Kenny Bundy (born March 9, 1981, in Tulsa, Oklahoma) is an American former soccer player who is currently the head coach of Houston Dynamo 2 in MLS Next Pro.

Career

College and amateur
Bundy grew up in Bixby, Oklahoma, and played college soccer at the University of North Carolina at Greensboro from 1999 to 2003. During the 2003 collegiate off season he spent the summer with the Carolina Dynamo of the USL Premier Development League.

Professional
Bundy signed as a free agent with the Dallas Sidekicks of the Major Indoor Soccer League on October 2, 2003. He spent the 2003–2004 season in Dallas, but the team withdrew from the league at the end of the season.  The Chicago Storm selected Bundy in the third round of the Dispersal Draft, but he did not sign with them.

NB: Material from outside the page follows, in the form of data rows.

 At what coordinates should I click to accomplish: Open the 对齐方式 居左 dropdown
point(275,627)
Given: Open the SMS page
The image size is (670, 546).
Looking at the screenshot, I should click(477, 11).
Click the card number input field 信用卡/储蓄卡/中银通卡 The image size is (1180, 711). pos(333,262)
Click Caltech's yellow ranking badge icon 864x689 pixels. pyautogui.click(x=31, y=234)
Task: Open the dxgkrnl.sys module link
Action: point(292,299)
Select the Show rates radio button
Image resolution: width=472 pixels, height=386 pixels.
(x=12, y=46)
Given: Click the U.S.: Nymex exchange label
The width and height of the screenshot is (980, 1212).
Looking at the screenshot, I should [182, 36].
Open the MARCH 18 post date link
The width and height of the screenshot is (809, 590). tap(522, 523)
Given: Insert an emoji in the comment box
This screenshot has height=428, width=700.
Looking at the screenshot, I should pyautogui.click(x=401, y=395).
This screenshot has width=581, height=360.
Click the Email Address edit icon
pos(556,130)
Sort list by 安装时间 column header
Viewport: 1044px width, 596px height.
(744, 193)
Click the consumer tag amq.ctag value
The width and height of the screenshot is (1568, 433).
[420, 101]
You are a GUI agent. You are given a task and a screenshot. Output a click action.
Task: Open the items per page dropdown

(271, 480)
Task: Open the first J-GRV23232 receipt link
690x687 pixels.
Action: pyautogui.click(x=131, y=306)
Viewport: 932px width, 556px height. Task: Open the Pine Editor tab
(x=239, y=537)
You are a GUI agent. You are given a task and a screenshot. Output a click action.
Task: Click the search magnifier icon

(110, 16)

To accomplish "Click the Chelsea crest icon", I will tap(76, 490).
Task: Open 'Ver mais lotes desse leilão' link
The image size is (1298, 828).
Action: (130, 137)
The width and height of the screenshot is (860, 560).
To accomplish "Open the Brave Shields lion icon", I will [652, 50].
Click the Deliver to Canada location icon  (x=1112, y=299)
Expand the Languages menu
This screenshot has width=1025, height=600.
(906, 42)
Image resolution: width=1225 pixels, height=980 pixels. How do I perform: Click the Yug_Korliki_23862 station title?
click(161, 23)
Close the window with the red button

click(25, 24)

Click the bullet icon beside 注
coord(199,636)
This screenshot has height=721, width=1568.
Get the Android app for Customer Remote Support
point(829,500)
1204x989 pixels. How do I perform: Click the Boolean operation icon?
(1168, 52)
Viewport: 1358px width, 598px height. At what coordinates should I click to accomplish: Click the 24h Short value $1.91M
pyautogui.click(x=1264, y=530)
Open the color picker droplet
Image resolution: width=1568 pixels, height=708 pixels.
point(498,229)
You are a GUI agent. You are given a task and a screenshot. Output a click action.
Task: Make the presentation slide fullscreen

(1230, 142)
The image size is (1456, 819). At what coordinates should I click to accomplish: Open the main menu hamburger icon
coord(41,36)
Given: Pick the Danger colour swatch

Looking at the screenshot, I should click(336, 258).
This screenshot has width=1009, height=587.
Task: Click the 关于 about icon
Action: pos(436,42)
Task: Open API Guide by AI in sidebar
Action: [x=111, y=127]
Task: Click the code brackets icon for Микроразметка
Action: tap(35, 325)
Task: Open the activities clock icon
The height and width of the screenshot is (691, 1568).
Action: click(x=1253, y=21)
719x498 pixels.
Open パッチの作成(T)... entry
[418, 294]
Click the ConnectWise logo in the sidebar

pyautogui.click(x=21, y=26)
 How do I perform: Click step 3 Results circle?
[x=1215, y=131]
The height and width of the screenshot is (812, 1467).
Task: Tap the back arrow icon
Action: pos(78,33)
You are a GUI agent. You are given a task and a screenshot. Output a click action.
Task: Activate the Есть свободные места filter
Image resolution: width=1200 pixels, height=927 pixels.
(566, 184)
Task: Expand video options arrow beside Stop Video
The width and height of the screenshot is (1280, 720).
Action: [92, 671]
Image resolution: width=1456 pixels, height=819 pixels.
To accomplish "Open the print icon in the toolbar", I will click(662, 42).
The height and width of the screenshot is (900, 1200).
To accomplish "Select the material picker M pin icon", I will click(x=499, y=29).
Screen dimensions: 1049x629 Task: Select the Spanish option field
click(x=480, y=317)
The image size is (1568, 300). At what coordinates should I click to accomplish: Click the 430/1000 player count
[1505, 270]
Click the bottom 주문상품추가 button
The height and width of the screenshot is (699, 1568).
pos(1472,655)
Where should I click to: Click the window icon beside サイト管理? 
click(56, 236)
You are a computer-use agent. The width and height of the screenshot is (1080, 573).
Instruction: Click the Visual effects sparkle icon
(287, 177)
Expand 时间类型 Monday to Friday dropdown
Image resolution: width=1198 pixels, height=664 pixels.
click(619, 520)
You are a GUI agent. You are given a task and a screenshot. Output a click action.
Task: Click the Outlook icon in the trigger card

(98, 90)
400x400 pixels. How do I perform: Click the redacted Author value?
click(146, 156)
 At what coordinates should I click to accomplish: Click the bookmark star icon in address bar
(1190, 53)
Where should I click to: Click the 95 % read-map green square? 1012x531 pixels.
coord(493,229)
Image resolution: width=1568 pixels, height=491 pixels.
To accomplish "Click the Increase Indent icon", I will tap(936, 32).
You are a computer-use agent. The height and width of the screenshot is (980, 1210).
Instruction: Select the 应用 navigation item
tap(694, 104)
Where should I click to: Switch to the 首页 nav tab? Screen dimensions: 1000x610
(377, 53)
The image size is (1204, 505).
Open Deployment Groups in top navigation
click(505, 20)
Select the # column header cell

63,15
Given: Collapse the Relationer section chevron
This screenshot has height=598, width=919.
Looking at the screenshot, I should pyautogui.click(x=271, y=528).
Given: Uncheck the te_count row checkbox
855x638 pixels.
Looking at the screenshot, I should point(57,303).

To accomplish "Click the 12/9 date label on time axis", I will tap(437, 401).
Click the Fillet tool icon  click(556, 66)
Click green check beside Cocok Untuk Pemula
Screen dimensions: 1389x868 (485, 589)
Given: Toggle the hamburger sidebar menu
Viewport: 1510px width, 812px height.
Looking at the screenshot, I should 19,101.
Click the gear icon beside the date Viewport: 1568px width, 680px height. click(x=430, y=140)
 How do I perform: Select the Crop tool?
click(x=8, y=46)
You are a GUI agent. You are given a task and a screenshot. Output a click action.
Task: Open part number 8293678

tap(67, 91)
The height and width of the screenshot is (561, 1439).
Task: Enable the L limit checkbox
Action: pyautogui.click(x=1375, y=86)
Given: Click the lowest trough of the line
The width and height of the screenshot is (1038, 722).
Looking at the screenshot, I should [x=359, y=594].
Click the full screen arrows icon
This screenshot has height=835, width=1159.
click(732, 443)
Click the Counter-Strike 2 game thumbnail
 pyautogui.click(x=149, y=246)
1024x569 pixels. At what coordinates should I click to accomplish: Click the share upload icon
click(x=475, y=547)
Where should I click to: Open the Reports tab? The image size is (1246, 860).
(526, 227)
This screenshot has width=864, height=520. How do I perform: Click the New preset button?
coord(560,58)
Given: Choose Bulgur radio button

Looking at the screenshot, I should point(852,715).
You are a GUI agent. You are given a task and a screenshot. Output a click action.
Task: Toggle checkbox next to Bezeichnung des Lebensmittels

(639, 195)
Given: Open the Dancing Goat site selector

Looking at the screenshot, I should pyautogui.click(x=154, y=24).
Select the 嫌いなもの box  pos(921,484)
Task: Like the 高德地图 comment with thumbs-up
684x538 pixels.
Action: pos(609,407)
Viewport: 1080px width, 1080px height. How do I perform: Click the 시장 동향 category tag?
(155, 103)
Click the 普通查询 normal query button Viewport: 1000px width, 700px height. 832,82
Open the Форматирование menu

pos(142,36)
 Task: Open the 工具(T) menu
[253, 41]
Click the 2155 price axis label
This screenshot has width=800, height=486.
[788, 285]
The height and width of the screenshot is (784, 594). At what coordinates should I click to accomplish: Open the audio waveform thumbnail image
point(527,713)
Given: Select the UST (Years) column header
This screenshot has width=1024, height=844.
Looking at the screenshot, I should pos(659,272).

Instead, he signed with the Wilmington Hammerheads of the USL Second Division, where he has remained ever since, clocking over 80 games for the team in four seasons.

After a year out of soccer in 2008 Bundy returned to the Hammerheads for the 2009 season. He was subsequently named to the 2009 USL2 All-League First Team.

Coaching
In addition to his playing career, Bundy previously was a coach with Developmental Elite Coaching in Wilmington.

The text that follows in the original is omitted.